» **Exercise requirements**
Copy the entries below verbatim, from the line containing "Given: Select the +2" to the line containing "coord(280,352)", both lines included.

» **Data records**

▼▼▼

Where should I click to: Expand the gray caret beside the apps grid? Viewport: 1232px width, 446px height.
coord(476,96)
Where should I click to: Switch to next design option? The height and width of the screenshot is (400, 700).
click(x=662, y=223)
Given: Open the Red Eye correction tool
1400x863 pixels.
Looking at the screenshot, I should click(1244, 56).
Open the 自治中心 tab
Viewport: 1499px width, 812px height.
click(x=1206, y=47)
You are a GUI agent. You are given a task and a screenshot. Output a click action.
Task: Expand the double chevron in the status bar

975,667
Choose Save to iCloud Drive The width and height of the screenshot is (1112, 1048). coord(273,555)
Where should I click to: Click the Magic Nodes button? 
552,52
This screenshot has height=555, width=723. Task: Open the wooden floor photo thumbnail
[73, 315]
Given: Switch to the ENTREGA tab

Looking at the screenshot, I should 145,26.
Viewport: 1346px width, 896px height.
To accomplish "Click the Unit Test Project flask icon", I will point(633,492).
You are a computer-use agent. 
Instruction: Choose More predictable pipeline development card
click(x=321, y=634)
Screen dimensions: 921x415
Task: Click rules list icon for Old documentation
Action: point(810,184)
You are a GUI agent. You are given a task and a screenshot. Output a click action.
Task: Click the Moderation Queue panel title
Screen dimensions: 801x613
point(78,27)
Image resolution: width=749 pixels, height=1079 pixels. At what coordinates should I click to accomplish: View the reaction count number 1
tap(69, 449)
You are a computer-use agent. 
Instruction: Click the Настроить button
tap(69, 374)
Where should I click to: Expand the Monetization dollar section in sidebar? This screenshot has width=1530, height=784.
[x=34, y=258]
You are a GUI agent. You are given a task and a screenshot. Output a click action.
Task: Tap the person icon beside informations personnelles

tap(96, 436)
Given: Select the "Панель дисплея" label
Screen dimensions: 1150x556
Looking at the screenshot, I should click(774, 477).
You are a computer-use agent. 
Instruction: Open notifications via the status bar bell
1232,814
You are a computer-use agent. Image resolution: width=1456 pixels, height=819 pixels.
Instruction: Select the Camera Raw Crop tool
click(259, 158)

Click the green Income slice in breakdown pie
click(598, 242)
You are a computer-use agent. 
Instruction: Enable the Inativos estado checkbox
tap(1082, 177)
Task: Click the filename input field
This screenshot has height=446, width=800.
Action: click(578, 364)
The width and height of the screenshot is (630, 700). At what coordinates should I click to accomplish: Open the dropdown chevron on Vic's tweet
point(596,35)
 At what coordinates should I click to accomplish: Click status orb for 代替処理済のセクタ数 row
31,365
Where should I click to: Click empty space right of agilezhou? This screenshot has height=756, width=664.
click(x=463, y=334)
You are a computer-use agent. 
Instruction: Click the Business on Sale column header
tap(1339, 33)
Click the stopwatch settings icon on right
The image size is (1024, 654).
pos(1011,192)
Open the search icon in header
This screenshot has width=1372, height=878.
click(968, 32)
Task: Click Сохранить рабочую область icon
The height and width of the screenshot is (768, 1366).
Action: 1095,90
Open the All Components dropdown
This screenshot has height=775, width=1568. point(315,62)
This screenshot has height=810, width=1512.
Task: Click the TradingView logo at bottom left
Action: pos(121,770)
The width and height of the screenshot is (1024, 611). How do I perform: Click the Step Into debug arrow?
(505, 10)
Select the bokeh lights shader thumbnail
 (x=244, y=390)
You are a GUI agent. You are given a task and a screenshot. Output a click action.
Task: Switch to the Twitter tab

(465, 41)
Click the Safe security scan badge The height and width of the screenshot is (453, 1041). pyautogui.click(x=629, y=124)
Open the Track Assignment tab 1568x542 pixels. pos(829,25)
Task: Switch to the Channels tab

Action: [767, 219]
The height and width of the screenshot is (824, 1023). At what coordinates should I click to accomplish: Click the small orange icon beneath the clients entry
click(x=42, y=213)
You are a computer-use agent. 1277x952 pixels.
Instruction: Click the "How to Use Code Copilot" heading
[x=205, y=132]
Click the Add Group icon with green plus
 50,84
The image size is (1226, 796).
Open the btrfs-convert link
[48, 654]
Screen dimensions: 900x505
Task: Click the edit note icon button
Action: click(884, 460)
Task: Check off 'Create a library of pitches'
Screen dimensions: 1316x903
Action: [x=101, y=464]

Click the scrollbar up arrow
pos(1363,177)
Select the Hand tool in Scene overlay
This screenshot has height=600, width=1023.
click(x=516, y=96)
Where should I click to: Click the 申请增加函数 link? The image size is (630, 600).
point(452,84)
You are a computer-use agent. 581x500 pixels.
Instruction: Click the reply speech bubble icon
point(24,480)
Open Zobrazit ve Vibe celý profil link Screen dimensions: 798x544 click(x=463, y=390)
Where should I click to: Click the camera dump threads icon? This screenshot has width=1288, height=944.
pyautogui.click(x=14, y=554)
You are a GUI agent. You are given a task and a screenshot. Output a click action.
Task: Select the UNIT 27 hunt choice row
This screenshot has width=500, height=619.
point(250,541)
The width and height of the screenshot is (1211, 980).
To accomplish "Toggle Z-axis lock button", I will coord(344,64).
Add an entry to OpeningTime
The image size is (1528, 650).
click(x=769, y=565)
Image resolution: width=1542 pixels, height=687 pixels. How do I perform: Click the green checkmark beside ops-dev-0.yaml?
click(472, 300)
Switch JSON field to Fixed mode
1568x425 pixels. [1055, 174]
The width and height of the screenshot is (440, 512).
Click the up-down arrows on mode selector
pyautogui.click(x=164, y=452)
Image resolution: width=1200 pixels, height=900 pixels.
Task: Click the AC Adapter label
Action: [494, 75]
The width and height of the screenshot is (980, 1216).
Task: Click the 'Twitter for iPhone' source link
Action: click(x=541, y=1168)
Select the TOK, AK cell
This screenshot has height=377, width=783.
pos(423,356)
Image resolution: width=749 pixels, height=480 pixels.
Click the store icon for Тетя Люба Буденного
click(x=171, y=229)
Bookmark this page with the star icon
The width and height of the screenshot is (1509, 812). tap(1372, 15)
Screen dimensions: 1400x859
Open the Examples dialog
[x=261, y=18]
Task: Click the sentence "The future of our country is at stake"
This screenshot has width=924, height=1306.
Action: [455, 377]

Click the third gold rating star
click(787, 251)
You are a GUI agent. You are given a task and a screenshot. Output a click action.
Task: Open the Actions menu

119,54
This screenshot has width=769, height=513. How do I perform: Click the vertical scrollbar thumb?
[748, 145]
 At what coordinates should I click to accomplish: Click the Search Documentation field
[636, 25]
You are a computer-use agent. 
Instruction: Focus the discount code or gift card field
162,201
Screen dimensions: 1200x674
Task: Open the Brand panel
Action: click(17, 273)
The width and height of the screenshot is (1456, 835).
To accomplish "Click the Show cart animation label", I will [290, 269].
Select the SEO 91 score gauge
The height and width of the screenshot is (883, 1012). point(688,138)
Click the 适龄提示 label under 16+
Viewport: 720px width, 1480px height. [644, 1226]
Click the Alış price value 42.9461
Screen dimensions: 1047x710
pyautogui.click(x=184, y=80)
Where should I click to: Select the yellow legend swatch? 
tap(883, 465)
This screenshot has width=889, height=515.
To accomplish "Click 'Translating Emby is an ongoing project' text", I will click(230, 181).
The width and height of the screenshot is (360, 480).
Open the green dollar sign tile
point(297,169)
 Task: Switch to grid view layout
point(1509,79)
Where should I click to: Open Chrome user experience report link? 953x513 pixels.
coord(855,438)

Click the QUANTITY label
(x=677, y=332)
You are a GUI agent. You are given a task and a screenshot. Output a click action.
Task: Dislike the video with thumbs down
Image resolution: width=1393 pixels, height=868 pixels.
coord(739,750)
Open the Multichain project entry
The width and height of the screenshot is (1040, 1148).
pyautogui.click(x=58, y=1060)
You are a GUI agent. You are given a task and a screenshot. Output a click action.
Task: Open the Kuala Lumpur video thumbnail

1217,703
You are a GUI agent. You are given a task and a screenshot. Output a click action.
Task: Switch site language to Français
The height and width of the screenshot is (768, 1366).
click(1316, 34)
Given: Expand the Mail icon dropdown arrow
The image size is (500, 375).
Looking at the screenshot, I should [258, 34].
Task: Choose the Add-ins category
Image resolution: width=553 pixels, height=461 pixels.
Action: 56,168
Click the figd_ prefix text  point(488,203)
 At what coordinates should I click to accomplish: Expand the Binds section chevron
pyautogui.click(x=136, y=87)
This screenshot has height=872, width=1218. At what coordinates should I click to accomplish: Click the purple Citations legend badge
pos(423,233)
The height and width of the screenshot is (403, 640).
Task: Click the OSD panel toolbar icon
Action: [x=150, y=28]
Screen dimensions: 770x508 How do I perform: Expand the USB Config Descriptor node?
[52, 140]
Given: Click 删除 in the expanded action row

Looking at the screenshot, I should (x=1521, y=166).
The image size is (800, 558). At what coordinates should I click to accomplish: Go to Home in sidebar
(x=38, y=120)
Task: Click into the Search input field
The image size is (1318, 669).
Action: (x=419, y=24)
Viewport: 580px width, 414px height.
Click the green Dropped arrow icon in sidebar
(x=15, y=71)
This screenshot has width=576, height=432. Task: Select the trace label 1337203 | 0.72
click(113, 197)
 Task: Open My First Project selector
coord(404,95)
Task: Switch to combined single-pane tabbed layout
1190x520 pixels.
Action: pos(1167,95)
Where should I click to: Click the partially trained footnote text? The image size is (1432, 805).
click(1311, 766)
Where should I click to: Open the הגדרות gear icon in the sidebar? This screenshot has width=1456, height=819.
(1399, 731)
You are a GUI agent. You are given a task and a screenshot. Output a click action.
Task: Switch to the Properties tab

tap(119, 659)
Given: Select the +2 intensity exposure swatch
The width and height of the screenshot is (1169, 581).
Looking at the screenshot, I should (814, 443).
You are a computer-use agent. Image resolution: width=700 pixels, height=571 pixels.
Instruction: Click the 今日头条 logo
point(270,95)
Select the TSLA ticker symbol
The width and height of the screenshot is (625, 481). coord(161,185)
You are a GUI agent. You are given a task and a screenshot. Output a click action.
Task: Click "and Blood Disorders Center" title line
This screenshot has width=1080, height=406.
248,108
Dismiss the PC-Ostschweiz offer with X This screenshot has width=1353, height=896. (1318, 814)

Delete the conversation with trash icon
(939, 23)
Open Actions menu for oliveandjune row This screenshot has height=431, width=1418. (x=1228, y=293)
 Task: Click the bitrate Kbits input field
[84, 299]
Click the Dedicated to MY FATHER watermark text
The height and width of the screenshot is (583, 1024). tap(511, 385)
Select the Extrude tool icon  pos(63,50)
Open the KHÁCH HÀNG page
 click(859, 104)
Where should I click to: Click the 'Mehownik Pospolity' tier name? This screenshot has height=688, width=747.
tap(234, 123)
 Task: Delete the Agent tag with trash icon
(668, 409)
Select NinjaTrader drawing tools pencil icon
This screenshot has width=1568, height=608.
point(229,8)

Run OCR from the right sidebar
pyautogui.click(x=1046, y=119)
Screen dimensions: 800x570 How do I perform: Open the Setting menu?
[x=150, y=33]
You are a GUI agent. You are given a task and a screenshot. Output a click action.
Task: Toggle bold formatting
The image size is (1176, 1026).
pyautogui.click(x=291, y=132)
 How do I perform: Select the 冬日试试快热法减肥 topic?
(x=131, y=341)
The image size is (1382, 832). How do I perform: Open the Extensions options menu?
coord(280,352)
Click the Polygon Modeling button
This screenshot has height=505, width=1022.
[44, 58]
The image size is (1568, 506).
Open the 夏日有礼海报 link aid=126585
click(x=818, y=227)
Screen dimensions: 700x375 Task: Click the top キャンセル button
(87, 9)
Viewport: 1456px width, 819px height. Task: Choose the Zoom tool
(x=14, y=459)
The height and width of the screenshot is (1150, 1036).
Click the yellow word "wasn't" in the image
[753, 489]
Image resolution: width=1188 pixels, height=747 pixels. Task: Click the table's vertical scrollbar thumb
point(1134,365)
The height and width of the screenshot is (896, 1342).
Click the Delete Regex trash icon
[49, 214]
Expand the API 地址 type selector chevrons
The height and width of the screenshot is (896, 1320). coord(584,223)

▲▲▲

» **Written answer**
Given: Select the +2 intensity exposure swatch
The width and height of the screenshot is (1169, 581).
Looking at the screenshot, I should (814, 443).
You are a computer-use agent. Image resolution: width=700 pixels, height=571 pixels.
Instruction: Click the 今日头条 logo
point(270,95)
Select the TSLA ticker symbol
The width and height of the screenshot is (625, 481). coord(161,185)
You are a GUI agent. You are given a task and a screenshot. Output a click action.
Task: Click "and Blood Disorders Center" title line
This screenshot has width=1080, height=406.
248,108
Dismiss the PC-Ostschweiz offer with X This screenshot has width=1353, height=896. (1318, 814)

Delete the conversation with trash icon
(939, 23)
Open Actions menu for oliveandjune row This screenshot has height=431, width=1418. (x=1228, y=293)
 Task: Click the bitrate Kbits input field
[84, 299]
Click the Dedicated to MY FATHER watermark text
The height and width of the screenshot is (583, 1024). tap(511, 385)
Select the Extrude tool icon  pos(63,50)
Open the KHÁCH HÀNG page
 click(859, 104)
Where should I click to: Click the 'Mehownik Pospolity' tier name? This screenshot has height=688, width=747.
tap(234, 123)
 Task: Delete the Agent tag with trash icon
(668, 409)
Select NinjaTrader drawing tools pencil icon
This screenshot has width=1568, height=608.
point(229,8)

Run OCR from the right sidebar
pyautogui.click(x=1046, y=119)
Screen dimensions: 800x570 How do I perform: Open the Setting menu?
[x=150, y=33]
You are a GUI agent. You are given a task and a screenshot. Output a click action.
Task: Toggle bold formatting
The image size is (1176, 1026).
pyautogui.click(x=291, y=132)
 How do I perform: Select the 冬日试试快热法减肥 topic?
(x=131, y=341)
The image size is (1382, 832). How do I perform: Open the Extensions options menu?
coord(280,352)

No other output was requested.